Snow needed some of his employees to return and help dismantle the go-kart track and prepare to leave the building. Most of them did, but one said he had a long-planned boating trip he wanted to take. When he didn't show up to work, Snow reminded him that he'd be on the schedule for Monday. The employee called to say he'd be out Monday, and on Tuesday said his father had been evicted and he needed to help him move. On Wednesday, Snow sent the wayward worker a note saying he'd officially abandoned his job. The man immediately replied saying he hadn't meant to do that.
The employee was collecting unemployment, and Maine's governor had issued an order temporarily banning evictions, so that evicted-dad excuse wasn't valid. "There's some fishiness in the whole process," Snow says. "But based on what employees can get on unemployment, the incentive is not to come back to work."

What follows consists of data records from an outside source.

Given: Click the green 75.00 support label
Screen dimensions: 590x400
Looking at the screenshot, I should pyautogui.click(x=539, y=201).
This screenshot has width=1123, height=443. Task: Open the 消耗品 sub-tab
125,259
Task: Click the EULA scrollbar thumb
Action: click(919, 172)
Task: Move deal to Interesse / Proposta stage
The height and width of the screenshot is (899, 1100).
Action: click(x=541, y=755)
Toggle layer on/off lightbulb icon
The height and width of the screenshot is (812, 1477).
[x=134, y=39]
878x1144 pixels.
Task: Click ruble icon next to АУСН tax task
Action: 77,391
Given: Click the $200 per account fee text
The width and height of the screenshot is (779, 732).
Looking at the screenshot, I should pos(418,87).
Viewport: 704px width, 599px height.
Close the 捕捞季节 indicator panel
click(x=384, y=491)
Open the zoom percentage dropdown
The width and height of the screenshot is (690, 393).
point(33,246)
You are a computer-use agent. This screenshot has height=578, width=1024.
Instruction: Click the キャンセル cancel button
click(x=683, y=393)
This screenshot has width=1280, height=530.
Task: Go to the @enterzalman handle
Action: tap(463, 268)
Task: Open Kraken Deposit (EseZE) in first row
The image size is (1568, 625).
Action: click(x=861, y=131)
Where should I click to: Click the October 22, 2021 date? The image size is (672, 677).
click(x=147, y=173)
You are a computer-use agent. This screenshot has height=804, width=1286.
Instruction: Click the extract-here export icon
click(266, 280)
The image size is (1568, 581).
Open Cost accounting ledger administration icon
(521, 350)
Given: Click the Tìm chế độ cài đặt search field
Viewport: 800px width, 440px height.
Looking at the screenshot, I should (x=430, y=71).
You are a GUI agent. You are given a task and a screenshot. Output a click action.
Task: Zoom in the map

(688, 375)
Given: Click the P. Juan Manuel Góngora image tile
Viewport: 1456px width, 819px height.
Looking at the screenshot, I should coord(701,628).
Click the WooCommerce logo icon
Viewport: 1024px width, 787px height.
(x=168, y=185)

That's why some business owners are having a hard time getting their employees to join the reopening party. With more than 45 million people idle because of the coronavirus--1.5 million unemployment claims were filed last week--and the resulting economic fallout, you'd think it would be an easy time to hire. But until July 31, unemployment is paying a $600-a-week supplement on top of the normal amount paid by each state. Democrats generally want to extend that subsidy; Republicans want to end it or replace it with a back-to-work bonus. On Thursday, a group of economists proposed a $400-a-week supplement.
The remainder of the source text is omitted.